I never thought of it as more than another person. I mean, on a literal level I suppose that's not too outside of expectation but I guess I've never thought was it some specific figurative 'thing' that Beckett was alluding to.

Of course, it didn't really matter - and I think that's why Beckett would also suggest he didn't know. Whether it was death, a real person, or just some later time when something important might happen it was the absurdity of their actions and dialogue represents us all just shuffling around waiting for:

better job
retirement
death
or an understanding of life.

I think if you want it to be a person, then it is.

Beckett examines the phenomenon of waiting, the idea that you cannot move on because you're waiting perpetually for something that you desire, and it never comes, and that this is the key to human existence. Perhaps that's death, perhaps it's life, perhaps Godot was another person, perhaps he meant something different to both Vladimir and Estragon.

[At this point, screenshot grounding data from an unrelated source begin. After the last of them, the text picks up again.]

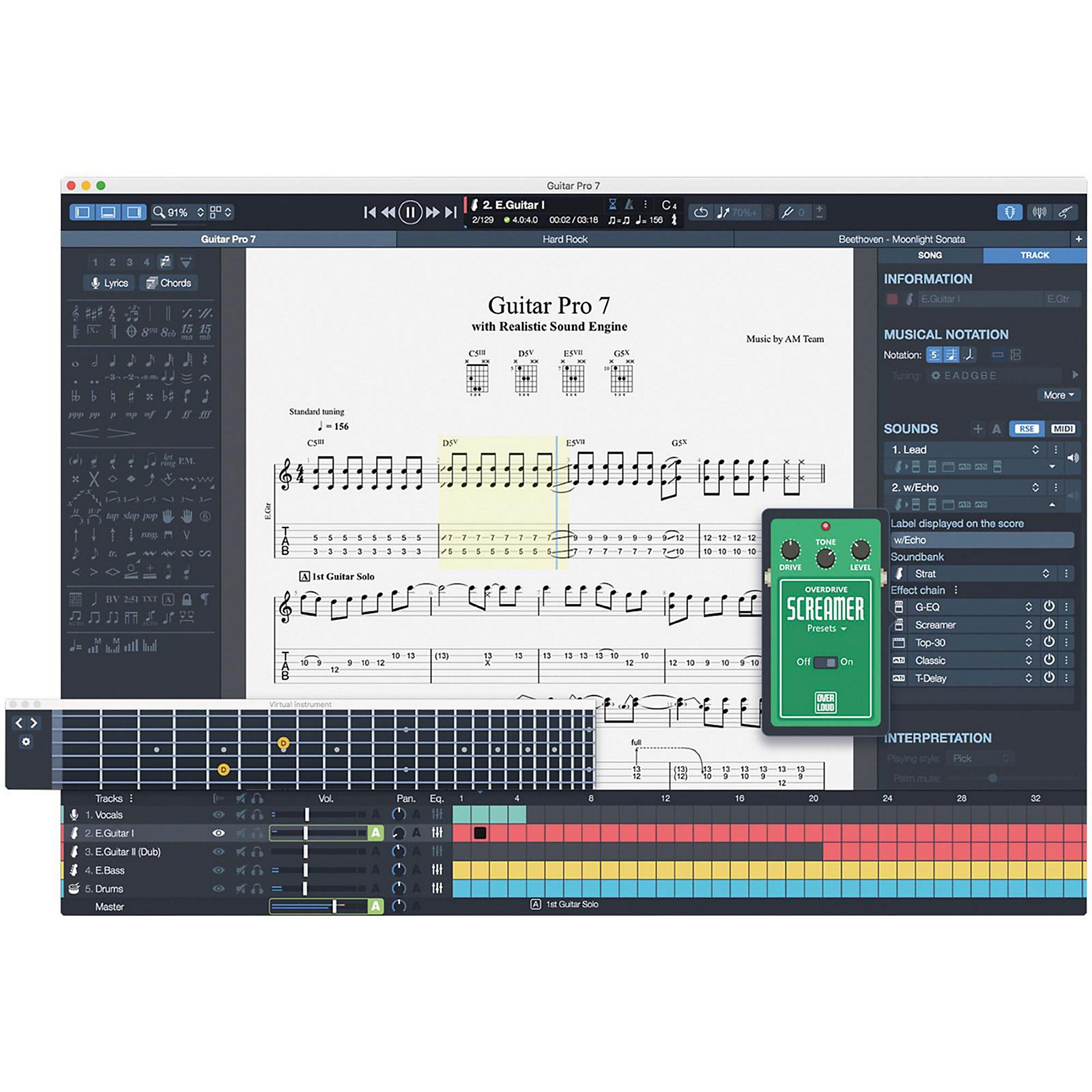The width and height of the screenshot is (1092, 1092).
Task: Switch sounds to MIDI mode
Action: click(x=1063, y=429)
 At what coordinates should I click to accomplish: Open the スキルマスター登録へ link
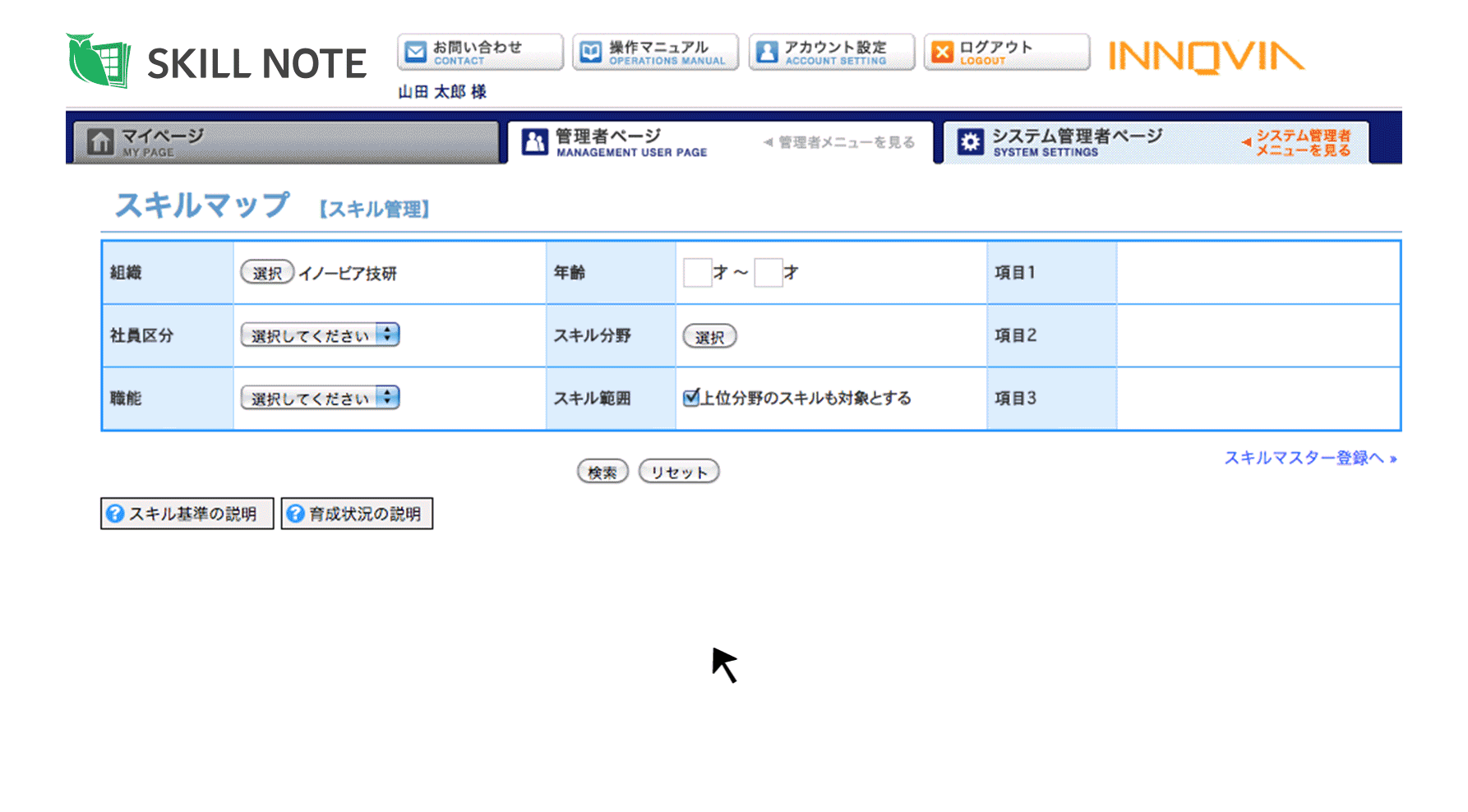(x=1306, y=458)
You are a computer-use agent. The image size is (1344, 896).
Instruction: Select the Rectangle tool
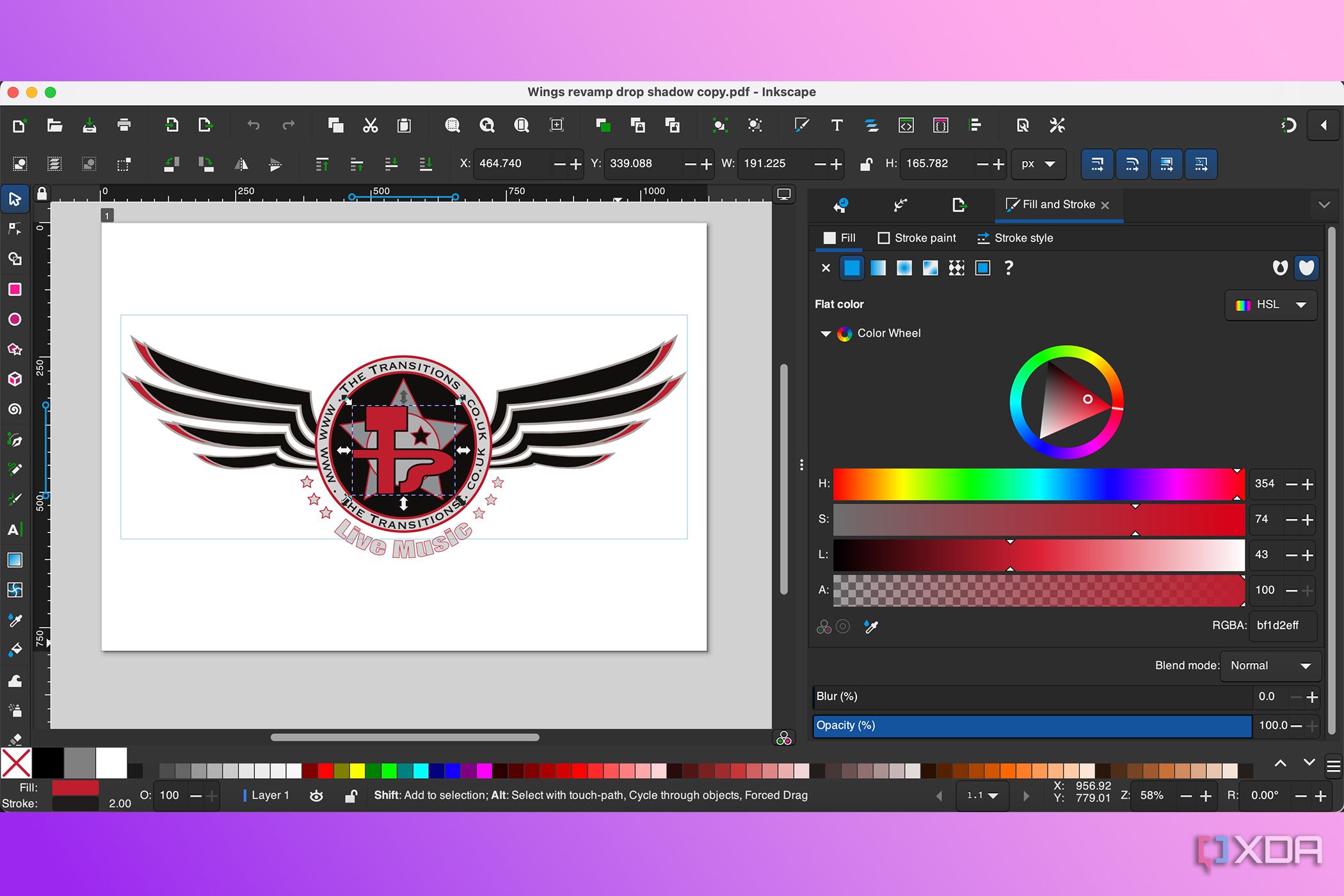tap(15, 289)
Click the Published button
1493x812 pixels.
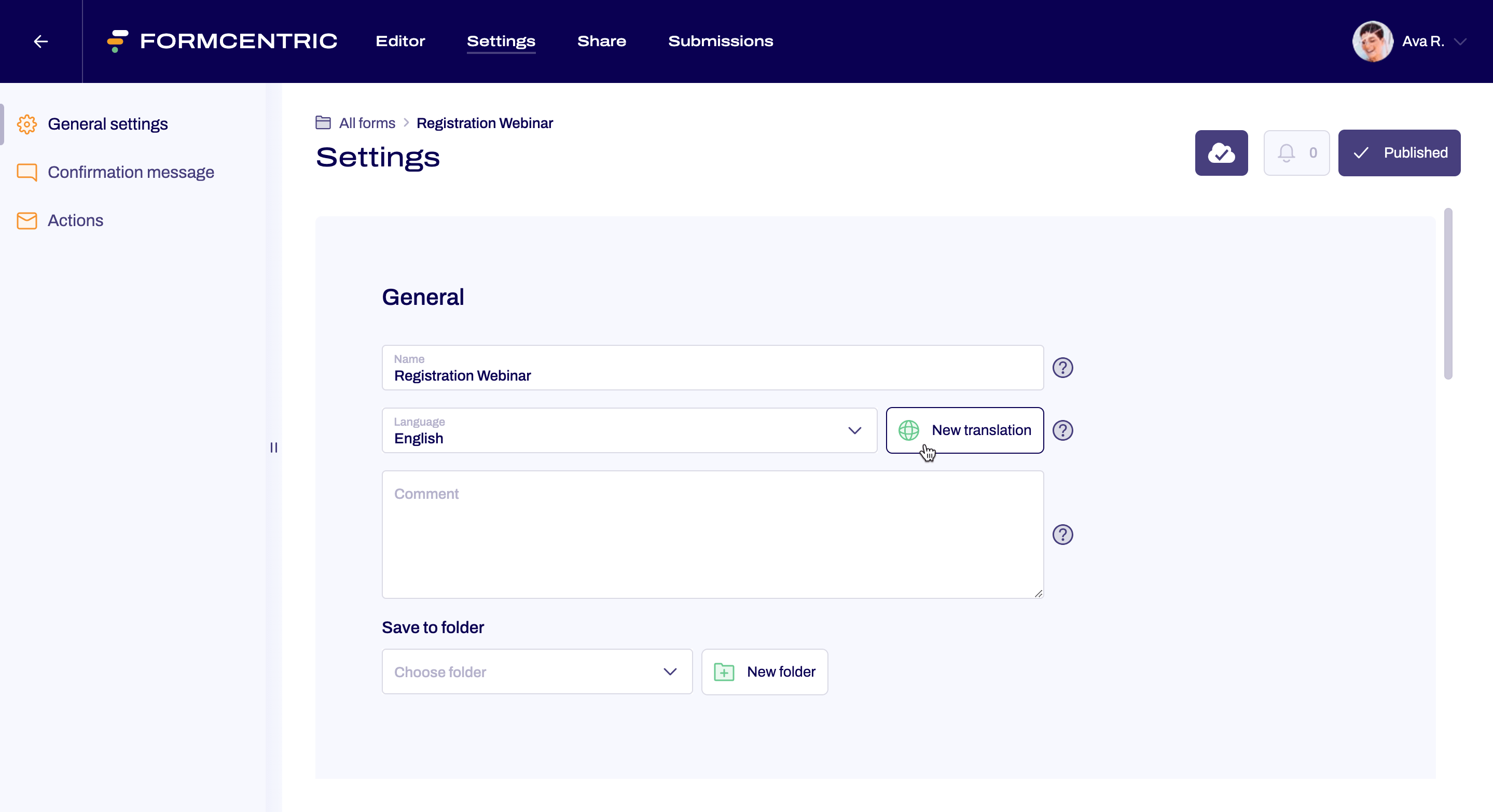pos(1399,153)
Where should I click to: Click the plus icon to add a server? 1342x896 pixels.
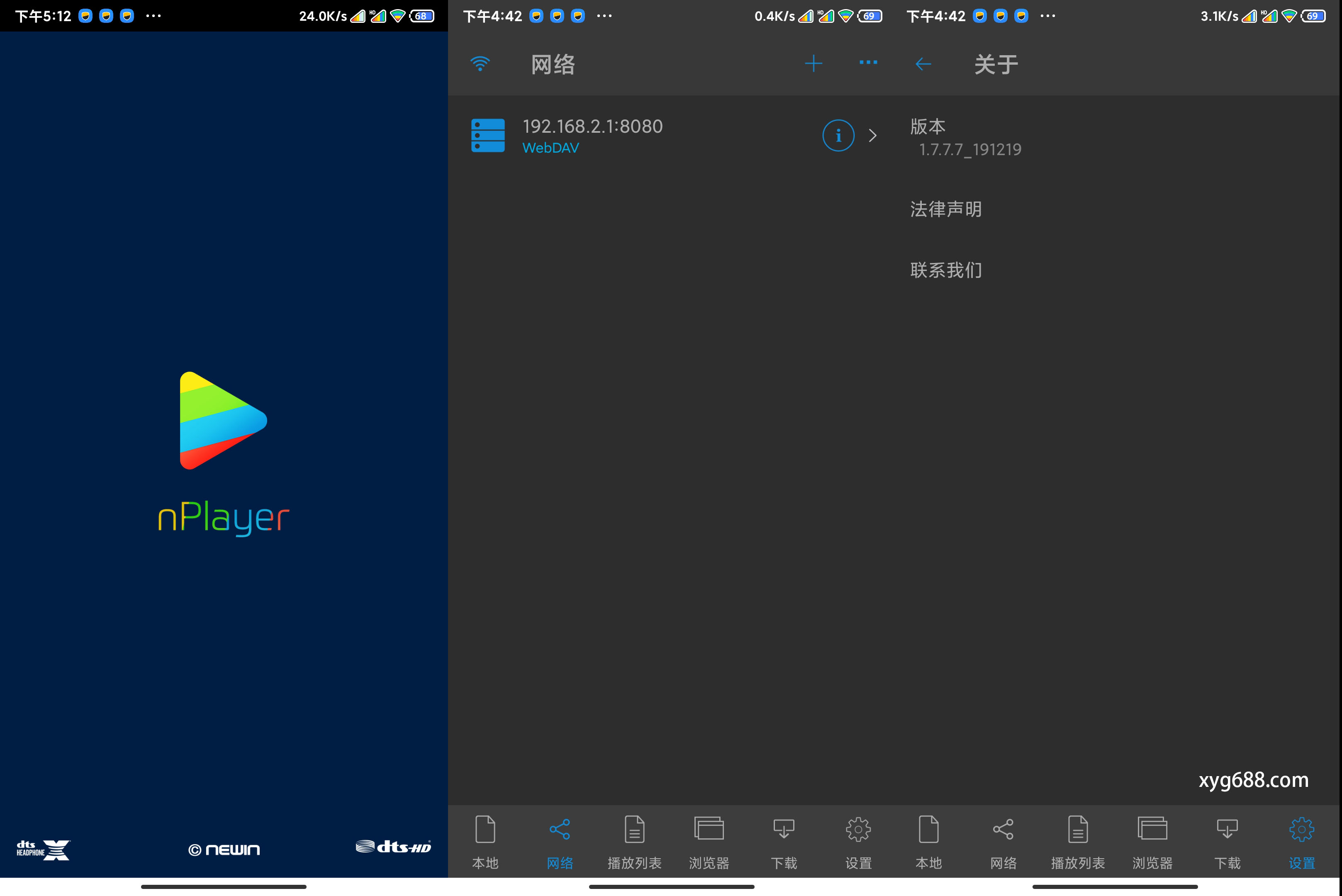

I think it's fundamentally important that we don't know - we don't know, really, what we're waiting for. And the flipside of that is that Godot can be WHOMEVER you wish him to be.

(he still doesn't arrive)

Reading this reply - you may be able to discern that I'm agnostic (so I don't believe that one can ever know God, even if S/He exists). I think that maybe if I was (for example) a Christian, I'd believe that Godot = God [but again, he never shows]. If I was an atheist, I might think that there was no Godot - there's never any evidence that he's more than a rumour or a figment.

You see, everyone's theory will (and should be) different, because we, as an audience, are also waiting.

He was a character in a play once. He never shows up in Samuel Backett's play, Waiting For Godot.